Here is an example printstring("!@#$%^&*()-=_+[]:;<>?,./~",0,40);
Many of the character will not be displayed on the screen.
I believe it is connected to the string type, having a comma in a string causes problems. Possibly some other characters do also.
mystring: string = ("!@#$%^&*()-=_+[]:;<>?,./~");
Comma has now been fixed up. The remaning I'll have to investigate - I'm simply using Qt's built-in "fromLatin" method to convert from a char to a numerical value
I've also been running into this; I'm working on some C64 code that will end up printing out some mixed-case strings (e.g., Hello World!
instead of HELLO WORLD!
like all of the example code that comes with TRSE). Calling Poke(^$D018, 0, 23);
to switch the C64 into uppercase/lowercase mode and then calling PrintString
on a string
variable containing the text Hello World!

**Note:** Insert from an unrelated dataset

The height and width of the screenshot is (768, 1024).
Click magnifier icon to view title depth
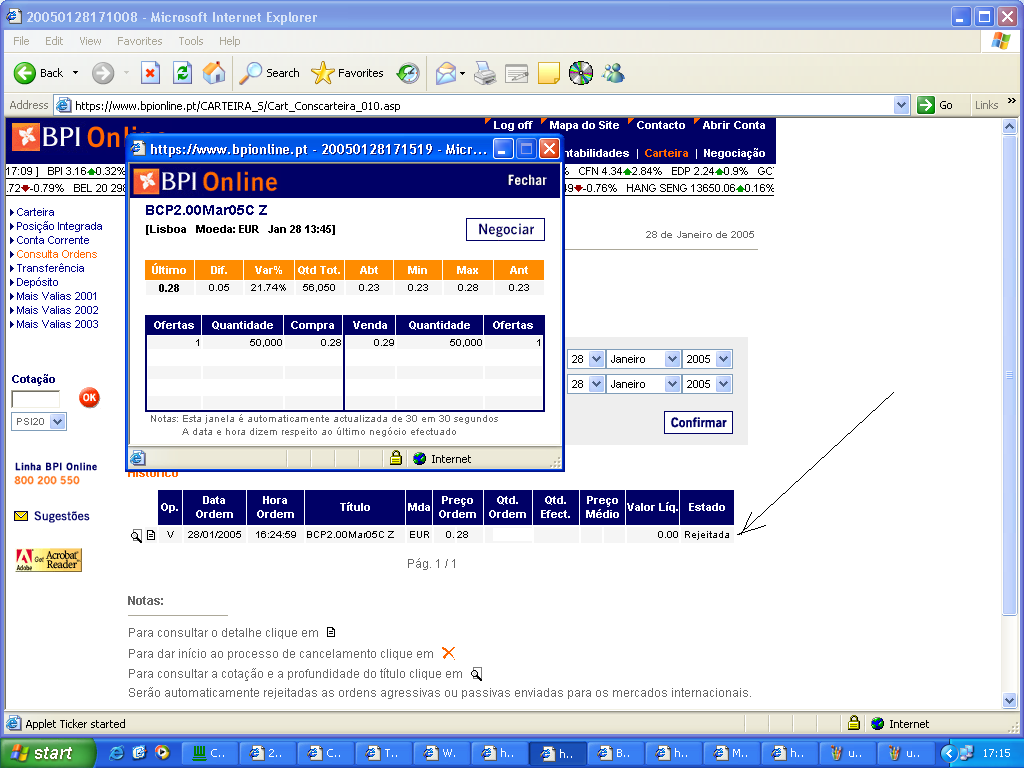(136, 535)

gives the output h%,,/ w/2,$!
.
I thought it might just be a character layout issue, so I set about creating a custom character set, and moved the characters A-Z
and a-z
to where PrintString
seemed to be pulling them from, which worked fine... but then as soon as I moved on to numbers (1234567890
), those seemed to be pulled from all over the character map, including from the ranges that the letters A-z
were being pulled from.
Also, when you define a string variable as cstring
instead of string
, the behaviour changes dramatically. A cstring
variable containing the text Hello World!
gives the output hello world!
with PrintString
when the C64 has been POKEd into uppercase/lowercase mode, which is a lot more intelligible than the string
version, but it's missing the uppercase characters.

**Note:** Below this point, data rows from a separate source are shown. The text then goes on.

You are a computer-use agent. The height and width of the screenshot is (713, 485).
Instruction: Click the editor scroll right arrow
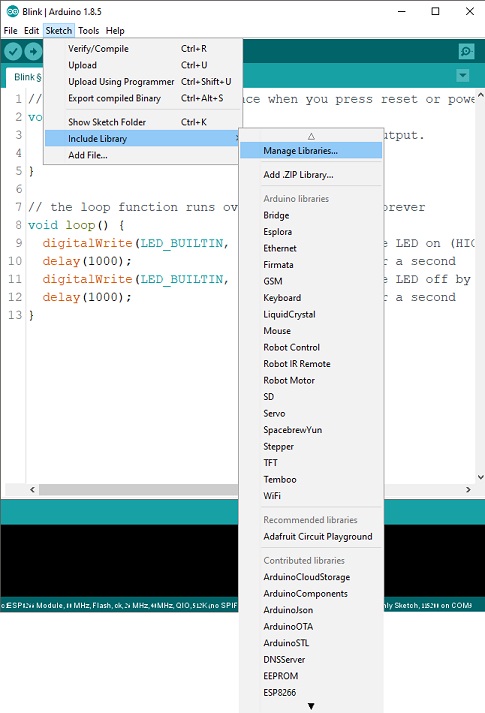click(x=468, y=490)
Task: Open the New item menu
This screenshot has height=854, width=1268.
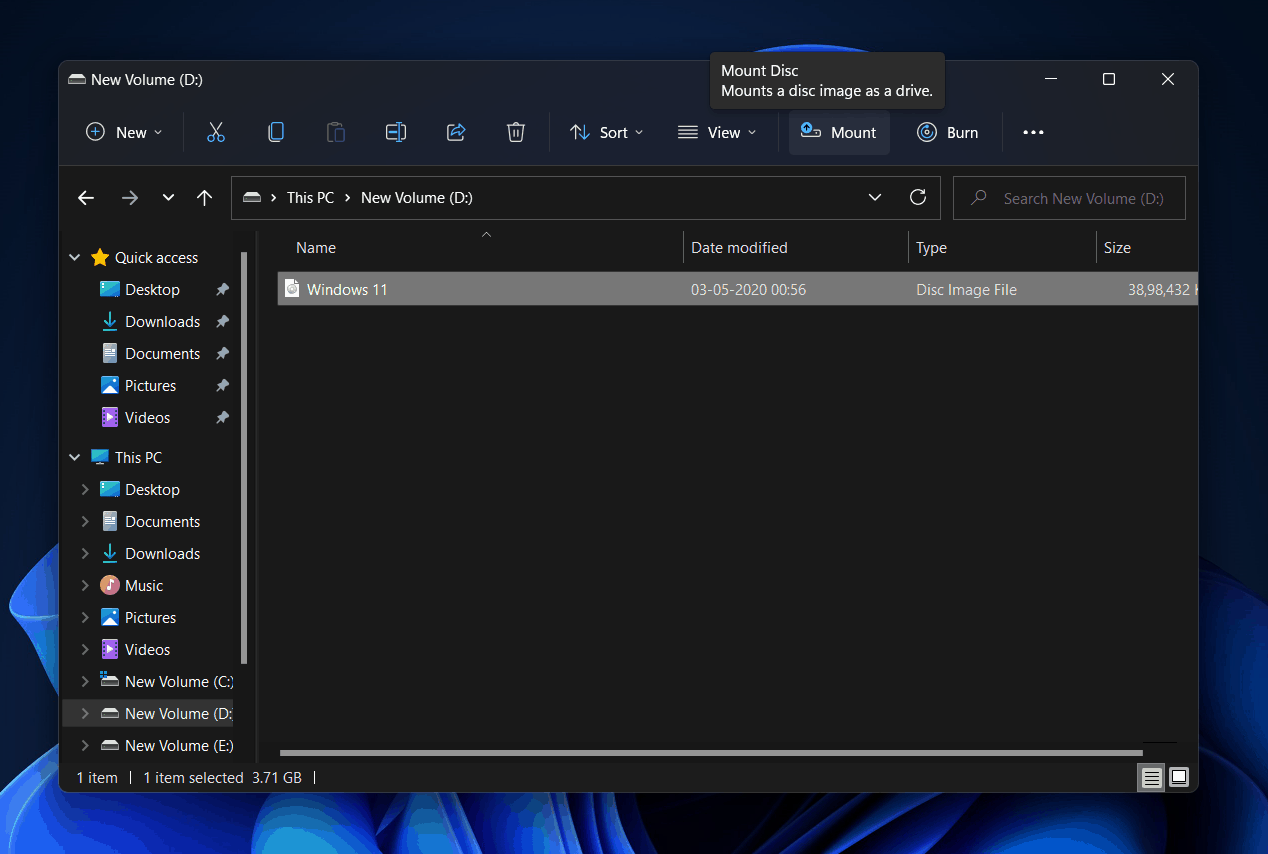Action: pyautogui.click(x=123, y=131)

Here's a sample program you can mess around with if you like:
program Sample;
var
hello : string = "Hello World!";
const textLen : byte = 12; // Change this to match the length of the above string
textOffset : integer;
begin
DefineScreen();
ClearScreen(KEY_SPACE, #SCREEN_CHAR_LOC);
ClearScreen(WHITE, #SCREEN_COL_LOC);
Poke(^$D018, 0, 23); // Put C64 into uppercase/lowercase mode
textOffset := ((SCREEN_WIDTH - textLen) / 2) + ((SCREEN_HEIGHT / 2) * SCREEN_WIDTH);
screenmemory := #SCREEN_CHAR_LOC + textOffset;
PrintString (#hello, 0, textLen);
Loop();
end.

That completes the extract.